Hello R experts,
I'm new to R and I'm wanting to know what is the best way to speed up my code. I've read that you can vectorize the code but I'm unsure on how to implement this into my code.
df <- data.frame(31790,31790)
for (i in 1:31790)
{
? for (j in i:31790)
? {
??? ken<-cor(cldm[i,3:17],cldm[j,3:17], method="kendall", use="pairwise")
??? dis2<-deg.dist(cldm[i,2],cldm[i,1],cldm[j,2],cldm[j,1])
?? ?
??? df[i,j]<-ifelse(dis2<=500,ken,NA)
??? }
? }
df
Thanks!
Speeding up code
3 messages · Amie Hunter, Jeff Newmiller, MacQueen, Don
What is cldm?
We (and therefore you, to verify that we can) should be able to copy the example from the email and paste it into a newly-started instance of R. Not having some example data similar to yours to work with puts us at a major disadvantage. It would also be helpful to know what you are trying to accomplish (description).
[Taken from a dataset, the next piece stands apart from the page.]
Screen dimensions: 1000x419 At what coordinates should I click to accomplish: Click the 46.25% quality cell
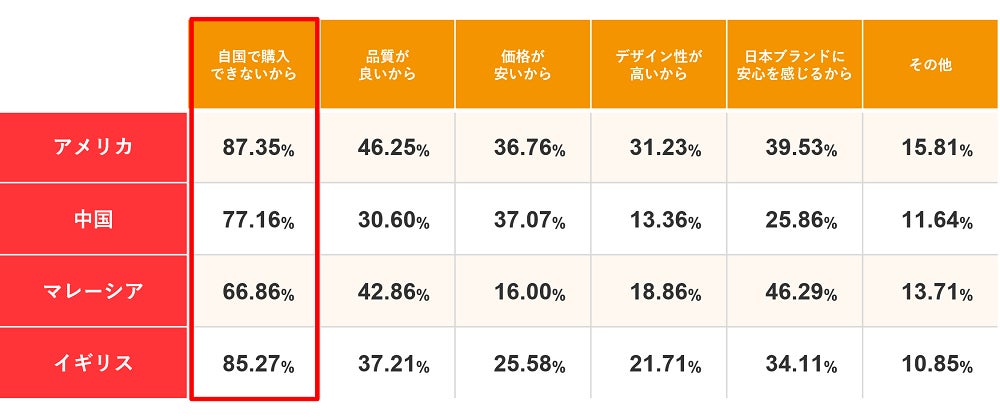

You might want to use the str function to understand what each object you are creating really is. I don't know what you want the "df" object to be, but a data frame of two values in default-named columns is unusual. You may be confusing matrices with data frames?
(Note that there is a function called df in the core libraries, so you might want to avoid using that name to avoid confusion.)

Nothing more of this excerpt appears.